Passei a minha infância vendo um grande número de adultos ao meu redor fumando. Todas as casas tinham cinzeiros. Lembro dos de cristal, pesadões, dos pequeninhos, de metal, que pareciam uns pratinhos. Tinha cinzeiro dentro do shopping e nos corredores do prédio onde moramos por muitos anos.
Peguei os estertores da época em que fumar no Cometa era permitido. Cada banco tinha um cinzeiro acoplado. Olho para as fotos das festas juninas e dos aniversários e vejo muita gente pitando o seu cigarrinho. Não cheguei a pegar o tempo que permitia o cigarro na sala de aula.
Não muitos anos atrás, as pessoas fumavam nas boates. Voltávamos das noitadas com as roupas impregnadas. Era chegar em casa e largar aquilo direto na cesta de roupa suja.
Muita gente da minha idade começou a fumar ainda adolescente. Minha geração, acho, fumou menos que a geração dos meus pais. De qualquer forma, era bastante gente. As novelas dos anos 80 e 90 mostravam os galãs e as beldades fumando numa boa. Não era vício de vilão, como acontece atualmente. Nos intervalos comerciais, tínhamos de lidar com propagandas de cigarro. Um notável festival de jazz aqui no Brasil era bancado por uma marca de cigarro. O carro do Ayrton Senna era um maço de quatro rodas.
Com tudo isso, comigo aconteceu algo atípico: comecei a fumar com quase trinta anos, já numa época de restrições ao tabagismo. Quando conto isso, as pessoas custam a acreditar. Quase sempre tenho de ouvir broncas. Ou perguntas: por que tão tarde? Não sei.
Passei alguns anos fumando uns vinte cigarros por dia. Ao longo desse período, tentei não ser invasivo.

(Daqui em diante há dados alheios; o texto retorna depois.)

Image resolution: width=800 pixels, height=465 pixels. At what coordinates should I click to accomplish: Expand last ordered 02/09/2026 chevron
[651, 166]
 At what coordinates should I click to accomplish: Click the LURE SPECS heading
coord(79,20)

Houve uma época em que os restaurantes tinham uma área para fumantes. Só que era dentro do salão. Eu achava ridículo. O cheiro chegava de qualquer jeito até as mesas dos que não fumavam. Eu fazia questão de acender meu cigarro lá fora, bem longe dos que estavam comendo.
Por não querer atrapalhar, minha cara, ao fumar, revelava um certo constrangimento. Eu ficava admirado com os fumantes que acendiam o cigarro numa boa. Vai ver que era por isso que as pessoas olhavam torto, sem receio, para mim. Ali estava um sujeito com culpa no cartório (eu).

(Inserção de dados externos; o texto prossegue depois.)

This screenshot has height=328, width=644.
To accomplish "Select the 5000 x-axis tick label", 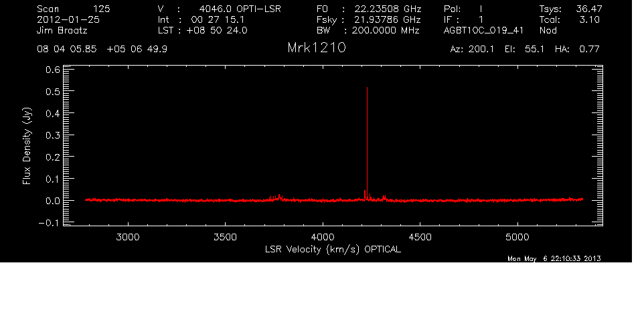I will (518, 237).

Quem para de fumar acaba ficando meio fanático e sai falando horrores do cigarro. Conheço ex-fumantes que não toleram o cheiro da fumaça. Espinafram os que ainda não descobriram a vida virtuosa. Também conheço ex-fumantes que jogam no outro time: sempre falam das delícias da vida tabagista.

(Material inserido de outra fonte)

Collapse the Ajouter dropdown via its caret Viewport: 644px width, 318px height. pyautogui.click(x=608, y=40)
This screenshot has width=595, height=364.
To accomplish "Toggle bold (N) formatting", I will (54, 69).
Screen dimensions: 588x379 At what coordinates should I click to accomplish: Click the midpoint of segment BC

Parei de fumar em janeiro de 2021. Não foi de repente. Eu não conseguiria parar assim. Fui diminuindo ao longo de alguns meses. De 20 pra 15. De 15 pra 10. De 10 pra 5. De 5 pra 3. De 3 pra 1. De 1 pra meio. Aí ficaria meio ridículo pegar uma tesourinha minúscula e cortar um toquinho de nada.
Sinto falta de fumar? Quase nunca. A pessoa pode fumar perto de mim? Sim. Não filarei um cigarro, não farei cara de nojo. Eu ia dizer que o nome disso é sabedoria, mas soaria pedante demais.